Wednesday, August 21, 2019

Seek Christ and You will find Truth

Our American culture does not understand that knowing the Bible is far more than just knowing the verses. We must understand some nuances of the Jewish culture in which the Bible was written.

God wrote to all of us in terms of the understandings of the Jewish mindset. Our western mindset views things very differently from how the Jews thought and what Christ meant in many of His writings.

One example of this is the marriage expectations of the Jews based on God's commands.

In the Jewish tradition children were betrothed to one another by their parents at a young age. when approaching marriage age the woman had the freedom to decide not to marry the man the parents had chosen for her.

When the couple who had been betrothed became of marriageable age there was a year "engagement" period that was called the courting stage of the betrothal. During this time if either party in the betrothal was found to have been unfaithful there was a certificate of divorcement required to get out of the engagement and it could only happen in cases of unfaithfulness.

This is the custom Christ spoke of in Matthew when He said "except for fornication", fornication is a description of "before marriage."

Because the western mindset didn't know the customs of the Jews in the time of Jesus they do not understand that Christ was not giving an out for adultery in marriage, but only in the engagement period.

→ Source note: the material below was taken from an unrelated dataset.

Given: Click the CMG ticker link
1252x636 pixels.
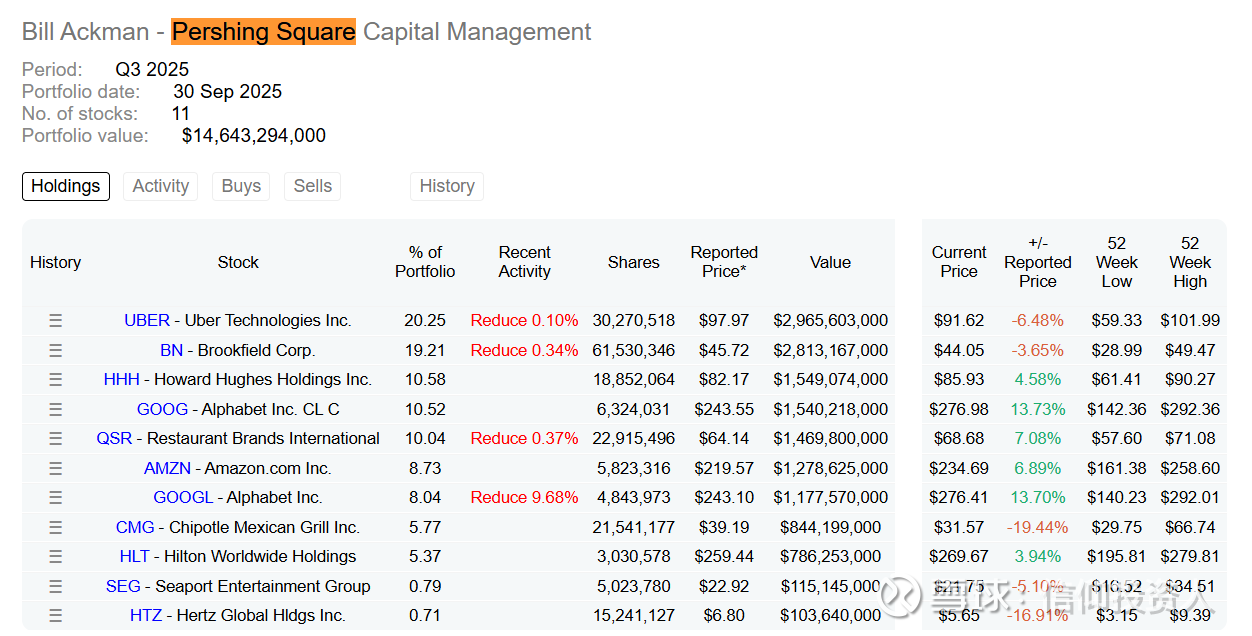Looking at the screenshot, I should 135,528.

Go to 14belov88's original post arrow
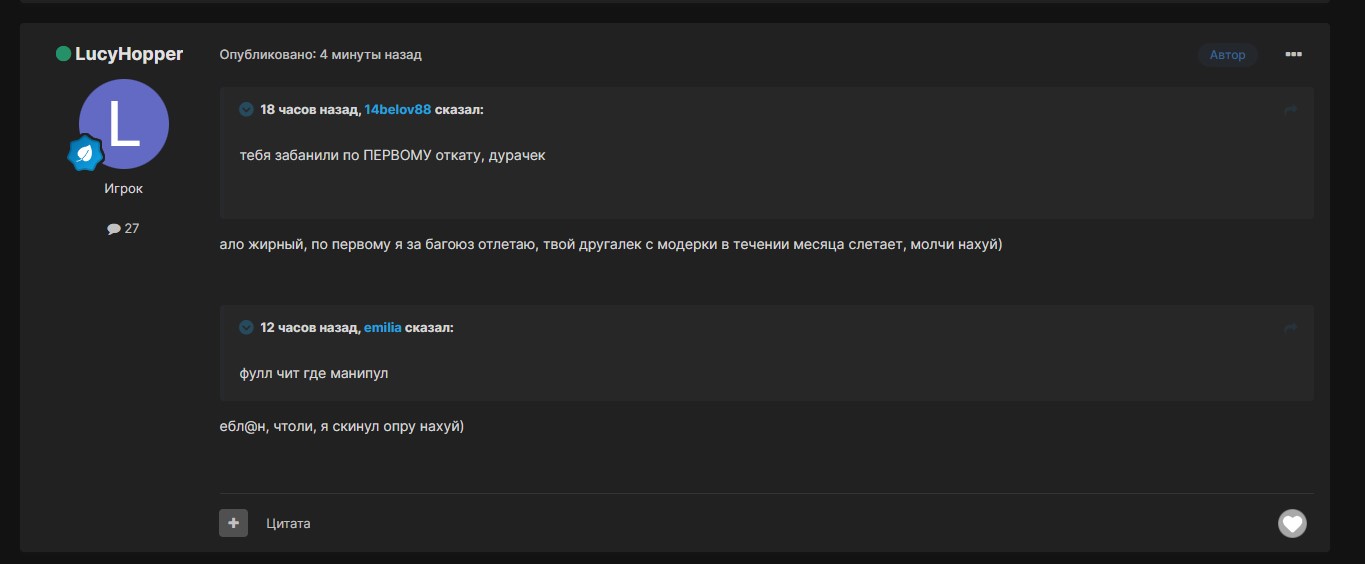point(1290,110)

In the other gospels Christ does not add this exception because they were written to gentiles who did not have this custom of divorcing from an engagement.

When God said He hates divorce He was not just stating a feeling, He was declaring that it was a serious sin against Him to divorce.

Those who use that Moses gave permission for divorce are refusing to admit that God allowed it because of "the hardness of their hearts." So anyone who is justifying divorce is declaring they have a hard heart that refuses to obey God.

When the people were given what they wanted that displeased God they were coming out from under God's blessing and protection. How can this ever be a good thing, to defy God to get what we want and then expect anything from Him.

There have been those who have become angry with me for speaking against divorce because all of them had some excuse or other why their situation was different from everyone else's.

The truth is that most divorces are not for adultery, however even if they were there is no permission from God. Adultery is very harmful but it is not unforgivable. When we make a vow in front of God He expects us to keep it no matter what. There is room for scriptural separation for the purpose of prayer and fasting but never divorce.

1 Corinthians 7:10-11 "…10 To the married I give this command (not I, but the Lord): A wife must not separate from her husband. 11 But if she does, she must remain unmarried or else be reconciled to her husband. And a husband must not divorce his wife. "

No human being is completely sinless in marriage. Pride wells up in a heart when someone cheats on them. It is more about "no one does that to me" mentality than it is "we are having a problem that needs much prayer and fasting."

I have known many couples who had sins in their marriage, some adultery, others were things like neglect or emotional and physical abuse. In short everyone has sin in marriage some things worse than others, we don't abandon our spouse because they are sinful, we pray, we fast, we do things necessary to bring the spouse to their senses, but we stand by them to help them return to righteousness.

This mentality of throwing people away because they don't measure up is not from God. Jesus Christ does not leave us when we mess up, He disciplines and removes blessings for us to see He will not speak to us any longer as long as we are in sin. To be returned to fellowship with our Savior we must confess to be cleansed. 1 John was written to believers.

1 John 1:9 1
"9 If we confess our sins, He is faithful and righteous to forgive us our sins and to cleanse us from all unrighteousness."

If we love our God first and our spouses second far more than we love ourselves then we will do whatever is necessary to stay with the one we promised to stay with for the rest of our lives. We never know if our faithfulness in spite of their sin will cause them to repent one day.

1 Corinthians 7:15-17 "…15 But if the unbeliever leaves, let him go. The believing brother or sister is not bound in such cases. God has called you to live in peace. 16 How do you know, wife, whether you will save your husband? Or how do you know, husband, whether you will save your wife? 17 Regardless, each one should lead the life that the Lord has assigned to him and to which God has called him. This is what I prescribe in all the churches.…"

These verses do not allow for divorce, the word "bound" here has nothing to do with marriage, it has to do with no longer being under their authority. We do not have to consider the desires of someone who is no longer living with us. As long as that one who leaves is alive they remain our spouse and we must not remarry.

Mark 10:8-9 "…8 and the two will become one flesh.’ So they are no longer two, but one flesh. 9 Therefore what God has joined together, let man not separate.”

This verse is saying no man can undo or dissolve the glue God used to blend two people into one. Just as no man can undo their salvation once God has made them a new creation.

God makes two people one in marriage and He makes man a new creation when they are born again. In both cases no man can undo that blending. Man is blended with his wife and the born again believer has been blended with Christ.

Remarriage is adultery if there is a remaining living spouse. Its really very simple when we are seeking truth. These things only become complicated when someone refuses to believe God.